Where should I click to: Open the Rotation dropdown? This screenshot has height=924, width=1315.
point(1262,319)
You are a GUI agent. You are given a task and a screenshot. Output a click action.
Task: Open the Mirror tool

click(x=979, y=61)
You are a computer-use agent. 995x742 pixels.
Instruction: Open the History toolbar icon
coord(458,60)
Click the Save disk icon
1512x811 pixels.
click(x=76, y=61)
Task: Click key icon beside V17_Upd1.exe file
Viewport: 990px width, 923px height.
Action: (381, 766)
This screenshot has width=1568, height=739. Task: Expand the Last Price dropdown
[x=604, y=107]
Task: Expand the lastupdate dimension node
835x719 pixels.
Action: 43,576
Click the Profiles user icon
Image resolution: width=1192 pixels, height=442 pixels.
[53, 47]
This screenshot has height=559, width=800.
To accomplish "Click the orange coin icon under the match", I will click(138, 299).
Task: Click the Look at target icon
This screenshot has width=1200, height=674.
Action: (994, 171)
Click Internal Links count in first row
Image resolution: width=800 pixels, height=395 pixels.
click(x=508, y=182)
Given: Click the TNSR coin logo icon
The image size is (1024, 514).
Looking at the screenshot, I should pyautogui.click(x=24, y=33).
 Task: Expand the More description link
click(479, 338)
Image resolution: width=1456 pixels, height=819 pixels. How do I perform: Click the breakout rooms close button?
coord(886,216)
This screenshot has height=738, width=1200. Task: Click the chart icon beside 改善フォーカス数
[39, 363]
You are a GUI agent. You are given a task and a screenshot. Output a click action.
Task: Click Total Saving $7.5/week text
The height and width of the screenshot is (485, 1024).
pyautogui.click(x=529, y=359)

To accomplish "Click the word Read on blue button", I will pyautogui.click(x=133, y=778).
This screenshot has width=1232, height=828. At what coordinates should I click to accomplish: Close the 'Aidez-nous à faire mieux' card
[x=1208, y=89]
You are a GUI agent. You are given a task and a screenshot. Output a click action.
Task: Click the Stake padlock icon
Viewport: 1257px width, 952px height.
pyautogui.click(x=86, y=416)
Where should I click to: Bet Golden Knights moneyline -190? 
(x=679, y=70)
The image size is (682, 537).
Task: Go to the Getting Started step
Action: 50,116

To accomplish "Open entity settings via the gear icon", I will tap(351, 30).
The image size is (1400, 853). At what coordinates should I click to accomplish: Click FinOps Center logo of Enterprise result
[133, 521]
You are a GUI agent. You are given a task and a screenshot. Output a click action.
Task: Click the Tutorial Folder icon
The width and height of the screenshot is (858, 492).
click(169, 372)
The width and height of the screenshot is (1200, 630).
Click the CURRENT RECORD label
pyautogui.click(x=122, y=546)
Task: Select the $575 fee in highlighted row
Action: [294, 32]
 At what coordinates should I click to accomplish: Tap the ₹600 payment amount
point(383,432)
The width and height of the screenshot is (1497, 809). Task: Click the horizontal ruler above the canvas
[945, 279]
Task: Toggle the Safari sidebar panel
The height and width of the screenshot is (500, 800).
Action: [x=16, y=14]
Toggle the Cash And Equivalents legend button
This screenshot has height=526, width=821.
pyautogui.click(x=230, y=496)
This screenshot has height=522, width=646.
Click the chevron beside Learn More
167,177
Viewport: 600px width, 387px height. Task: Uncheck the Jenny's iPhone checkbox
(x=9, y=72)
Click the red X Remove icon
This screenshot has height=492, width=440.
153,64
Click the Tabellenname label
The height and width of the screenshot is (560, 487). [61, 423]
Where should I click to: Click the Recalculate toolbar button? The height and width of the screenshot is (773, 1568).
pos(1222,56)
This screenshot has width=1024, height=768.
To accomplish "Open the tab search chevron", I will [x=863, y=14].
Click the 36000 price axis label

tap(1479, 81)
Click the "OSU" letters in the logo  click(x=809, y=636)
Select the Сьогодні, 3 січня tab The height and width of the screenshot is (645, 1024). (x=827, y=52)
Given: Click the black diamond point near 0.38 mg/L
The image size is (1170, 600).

════════════════

TRY IT: Only the lines from the one containing "The width and height of the screenshot is (1497, 809)." through the last line of the material belong in your answer; output them exactly.

TASK OUTPUT:
The width and height of the screenshot is (1497, 809). Task: Click the horizontal ruler above the canvas
[945, 279]
Task: Toggle the Safari sidebar panel
The height and width of the screenshot is (500, 800).
Action: [x=16, y=14]
Toggle the Cash And Equivalents legend button
This screenshot has height=526, width=821.
pyautogui.click(x=230, y=496)
This screenshot has height=522, width=646.
Click the chevron beside Learn More
167,177
Viewport: 600px width, 387px height. Task: Uncheck the Jenny's iPhone checkbox
(x=9, y=72)
Click the red X Remove icon
This screenshot has height=492, width=440.
153,64
Click the Tabellenname label
The height and width of the screenshot is (560, 487). [61, 423]
Where should I click to: Click the Recalculate toolbar button? The height and width of the screenshot is (773, 1568).
pos(1222,56)
This screenshot has width=1024, height=768.
To accomplish "Open the tab search chevron", I will [x=863, y=14].
Click the 36000 price axis label

tap(1479, 81)
Click the "OSU" letters in the logo  click(x=809, y=636)
Select the Сьогодні, 3 січня tab The height and width of the screenshot is (645, 1024). (x=827, y=52)
Given: Click the black diamond point near 0.38 mg/L
The image size is (1170, 600).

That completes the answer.